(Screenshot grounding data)
§ §

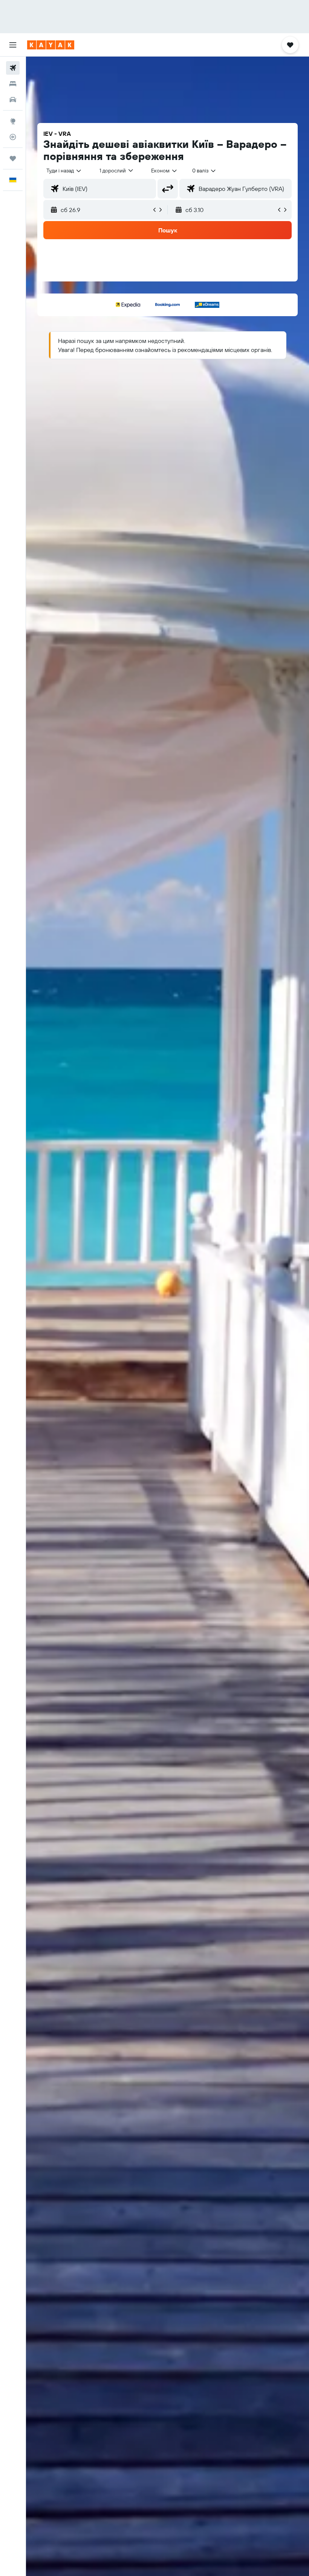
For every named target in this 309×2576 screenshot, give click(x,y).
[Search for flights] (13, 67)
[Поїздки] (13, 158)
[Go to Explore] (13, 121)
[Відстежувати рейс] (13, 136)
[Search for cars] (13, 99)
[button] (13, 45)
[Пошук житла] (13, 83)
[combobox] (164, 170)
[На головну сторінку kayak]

§ §

Give every line above again exactly, omitting whatever pictures appear.

For every named target in this 309×2576 screenshot, give click(x,y).
[Search for flights] (13, 67)
[Поїздки] (13, 158)
[Go to Explore] (13, 121)
[Відстежувати рейс] (13, 136)
[Search for cars] (13, 99)
[button] (13, 45)
[Пошук житла] (13, 83)
[combobox] (164, 170)
[На головну сторінку kayak]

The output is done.